A brain-inspired information processing algorithm and its application in text classification
Introduction
In recent years, artificial intelligence technology has made rapid progress which has greatly surpassed human capabilities in many specific fields, such as image recognition (He, Zhang, Ren, & Sun, 2016), speech recognition (Chorowski, Bahdanau, Serdyuk, Cho, & Bengio, 2015), data mining (Holzinger, 2015), and so on.
In the field of pattern recognition, most algorithms reported in the literature are based on feature extraction and classifier (Bishop, 1995, Miroczuk and Protasiewicz, 2018). The main function of feature extraction is to map the original data to the input space corresponding to the classifier, meanwhile, simplify and refine the data. Many different methods for feature extraction have been developed over the past decades. In the field of image recognition, feature extraction methods have gradually evolved from the initial artificial selection to the convolution and pooling methods (Cui et al., 2016, He et al., 2015, Lowe et al., 1999, Simonyan and Zisserman, 2014). In comparison, in the field of text classification, many works reported in the last five years focused on feature selection and weight optimization (Pinheiro et al., 2015, Uysal, 2016, Ghareb et al., 2016, Agnihotri et al., 2017, Chen et al., 2016).

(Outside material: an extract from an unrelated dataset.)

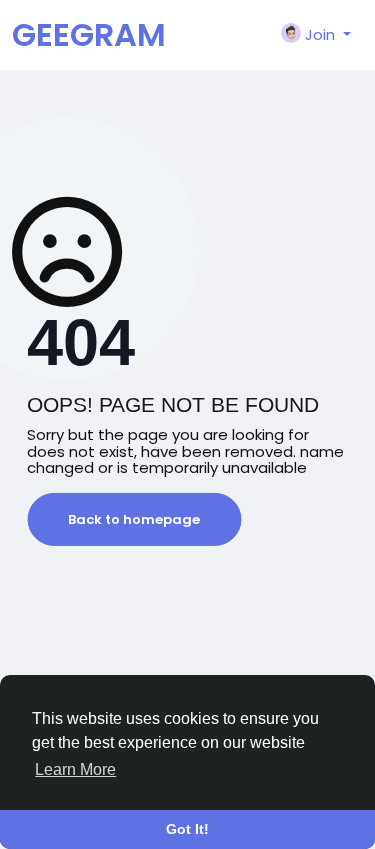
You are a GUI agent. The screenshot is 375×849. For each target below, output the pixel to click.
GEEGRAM (89, 34)
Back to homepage (134, 519)
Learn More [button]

The main goals of these studies are simplifying feature vectors, removing redundant information, and improving training speed as well as accuracy. The most common feature extraction method is vector space model (VSM), also known as the bag of words model. The central idea of VSM (Salton et al., 1975, Rajan et al., 2009) is using the word frequency of a text to form vector space. Unlike English texts, there is no space in Chinese texts to separate two neighboring Chinese words, which may consist of one or several Chinese characters. To solve this issue, word segmentation (WS) algorithm (Sproat and Emerson, 2003, Liu and Chen, 2015, Zhang et al., 2015) is usually used to segment Chinese sentences into individual Chinese word. However, WS algorithm needs to be trained with a large number of texts. When choosing the training set to train a WS model, a strong subjective human intervention is needed.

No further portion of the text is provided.